• Your goal:
Among the entries below, find the lines with the word "agent" and copy them.

Dataset entries
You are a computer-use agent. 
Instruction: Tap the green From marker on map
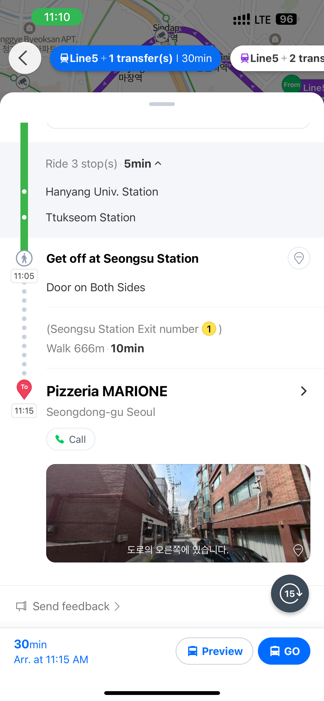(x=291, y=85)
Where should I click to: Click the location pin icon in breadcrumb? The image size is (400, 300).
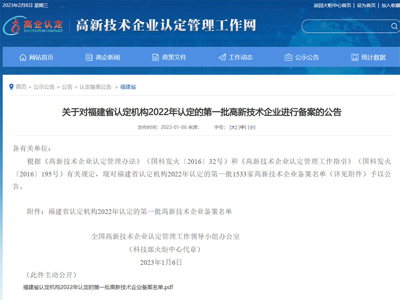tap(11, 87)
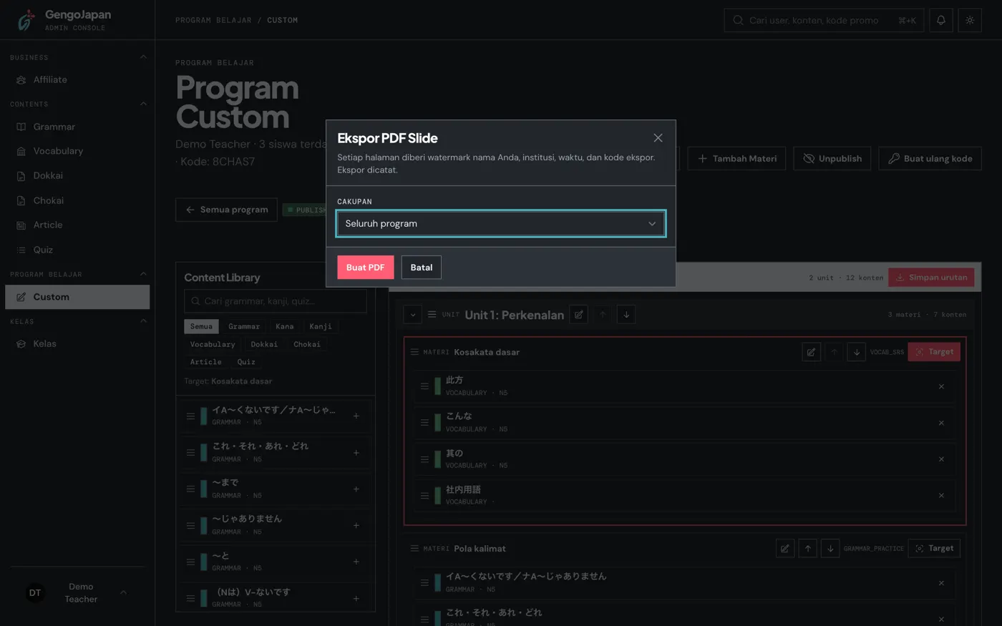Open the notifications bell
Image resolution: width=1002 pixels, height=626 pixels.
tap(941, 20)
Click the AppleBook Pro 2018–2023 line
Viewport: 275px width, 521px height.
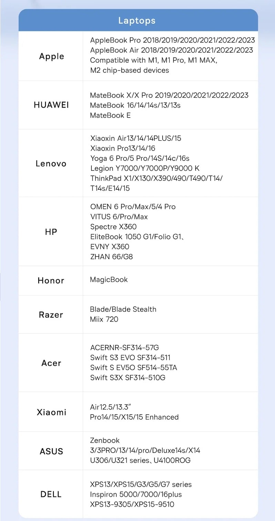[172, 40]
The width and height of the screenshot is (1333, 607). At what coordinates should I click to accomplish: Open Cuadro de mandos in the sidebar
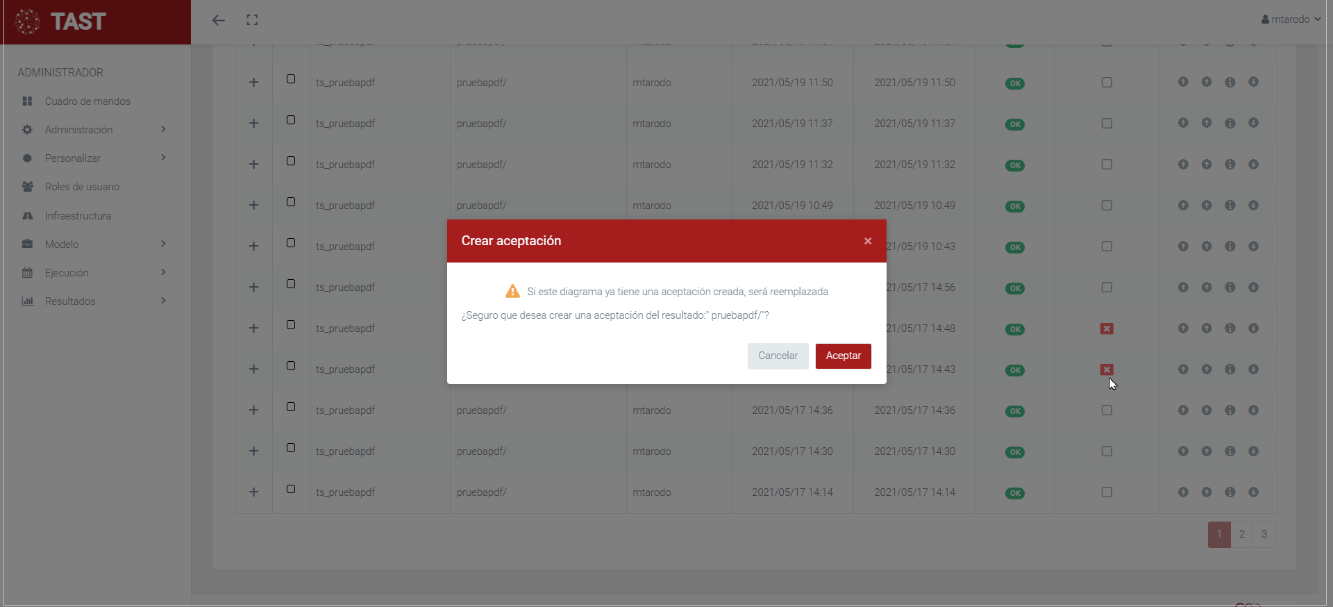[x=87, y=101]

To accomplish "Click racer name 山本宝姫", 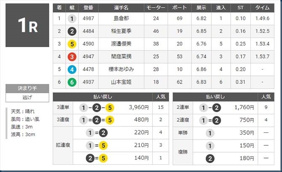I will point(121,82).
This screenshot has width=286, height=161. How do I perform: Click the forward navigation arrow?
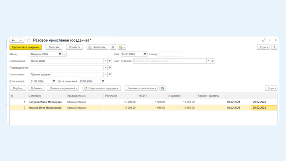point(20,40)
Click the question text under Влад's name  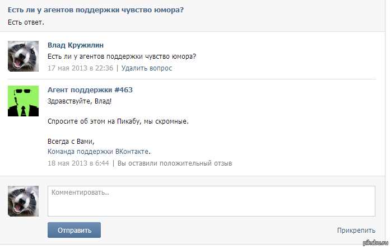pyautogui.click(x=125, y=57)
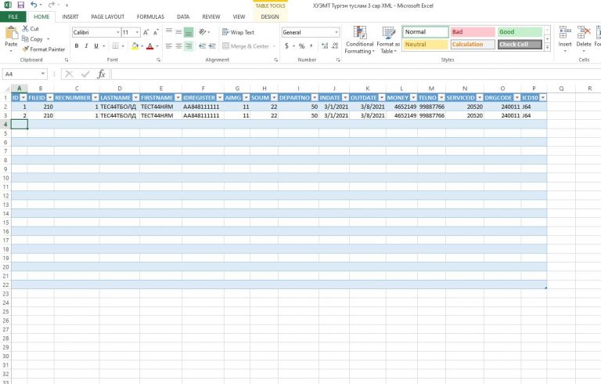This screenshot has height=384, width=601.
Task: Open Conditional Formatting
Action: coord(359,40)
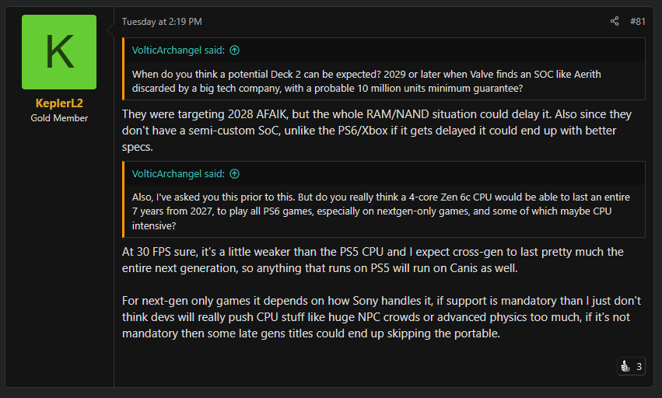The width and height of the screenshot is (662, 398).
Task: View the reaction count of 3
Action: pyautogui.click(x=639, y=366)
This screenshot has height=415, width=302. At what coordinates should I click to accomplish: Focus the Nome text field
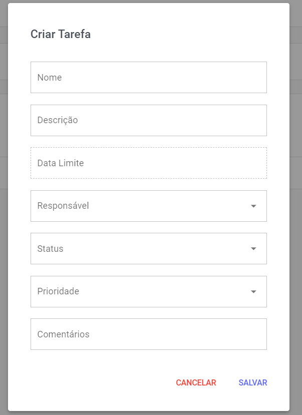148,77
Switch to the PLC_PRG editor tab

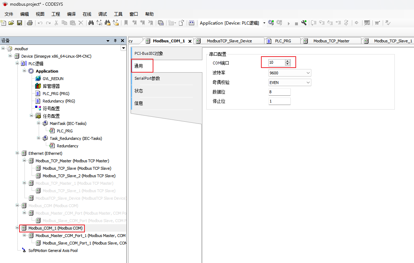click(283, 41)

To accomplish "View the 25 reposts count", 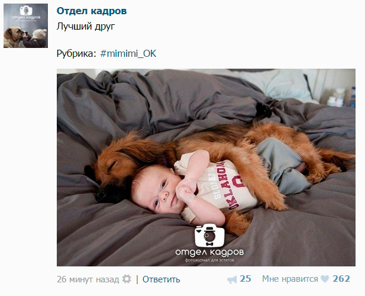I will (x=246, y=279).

--

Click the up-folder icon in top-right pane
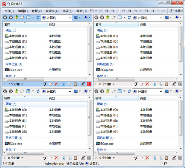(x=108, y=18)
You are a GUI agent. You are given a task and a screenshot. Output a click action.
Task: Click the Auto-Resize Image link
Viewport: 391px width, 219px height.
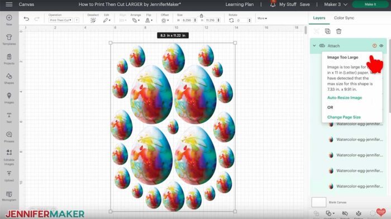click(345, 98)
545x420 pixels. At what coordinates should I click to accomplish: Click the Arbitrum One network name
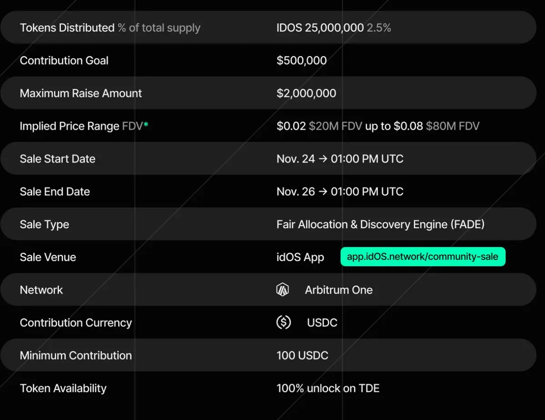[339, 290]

• Answer to this task:
You are a computer-use agent. 
You are a GUI agent. You are given a task and a screenshot. Output a click action.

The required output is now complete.